Earlier this year I read Seth’s book, Linchpin and felt like in many ways it was written for me. I just wish I had discovered his book two years ago when I left the corporate world after trying to position myself as the company lynchpin. It didn’t work out how I had hoped, and I instead made the decision to do something bigger and better by working to become an industry linchpin. This role is much more fulfilling than I ever imagined, but it’s not easy. It’s more than a full time job.
My favorite color happens to be purple although that’s not the only reason this book resonated with me. His book discusses the changing world in which we live where traditional marketing and business tactics are no as longer effective. Brands and businesses grew at unparalleled levels due to a simple marketing formula — television. But then the television market became over-saturated. We tuned out, DVRed, and fast forwarded through commercials, but marketers haven’t adapted and are still operating using their old-school winning and product marketing formulas.

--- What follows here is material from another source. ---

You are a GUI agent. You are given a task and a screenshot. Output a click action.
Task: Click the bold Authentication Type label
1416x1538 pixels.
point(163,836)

When it comes to the human resources, talent, and recruitment industries, I feel the same way. Human resource vendors are taking old approaches flooding practitioner’s email accounts with thousands of messages and leaving voicemail upon voicemail. As a service provider myself, I am seeing the other and sometimes ugly side of the HR industry. For a mere $10,000 I can purchase 1,000 leads of human resource and industry practitioners. A well-respected online community that offers this marketing solution to its vendors happens to be the largest HR community online, HR.com. As a former HR practitioner, I had no idea this practice even existed, and if I did, I would have promptly deleted my account. As a business owner and professional, it’s not something that I think I could ever bring myself to do.
Godin calls purple cow’s companies who possess otaku, a Japanese term that references people and business who are obsessive about their passions. These otaku show themselves in different ways — an amazing culture like Zappos, great coffee like Starbucks, or perhaps a passionate HR and talent blog like Blogging4Jobs.

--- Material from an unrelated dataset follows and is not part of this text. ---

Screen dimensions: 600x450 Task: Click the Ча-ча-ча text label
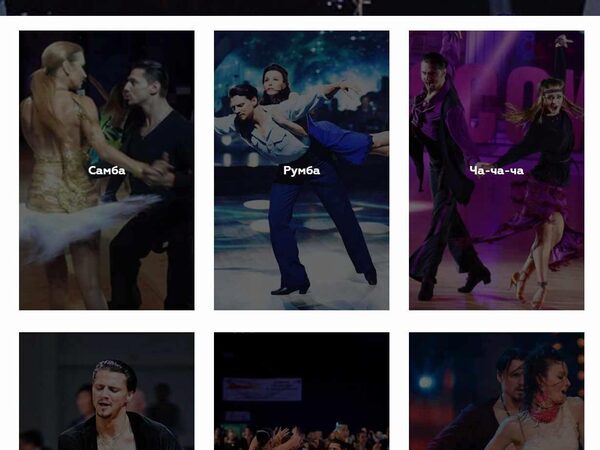point(496,170)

Otaku. I Like Cows & My Favorite Color is Purple.
In the fast-moving marketing and technology world, Purple Cow was written a lifetime ago, in 2002 and is more relevant today in the changing social media and influence space than it ever was before. Perhaps HR.com and other vendors either inside or outside our space can take a page from Godin and his book. Being a Purple Cow takes work, but I can say it’s worth all the effort.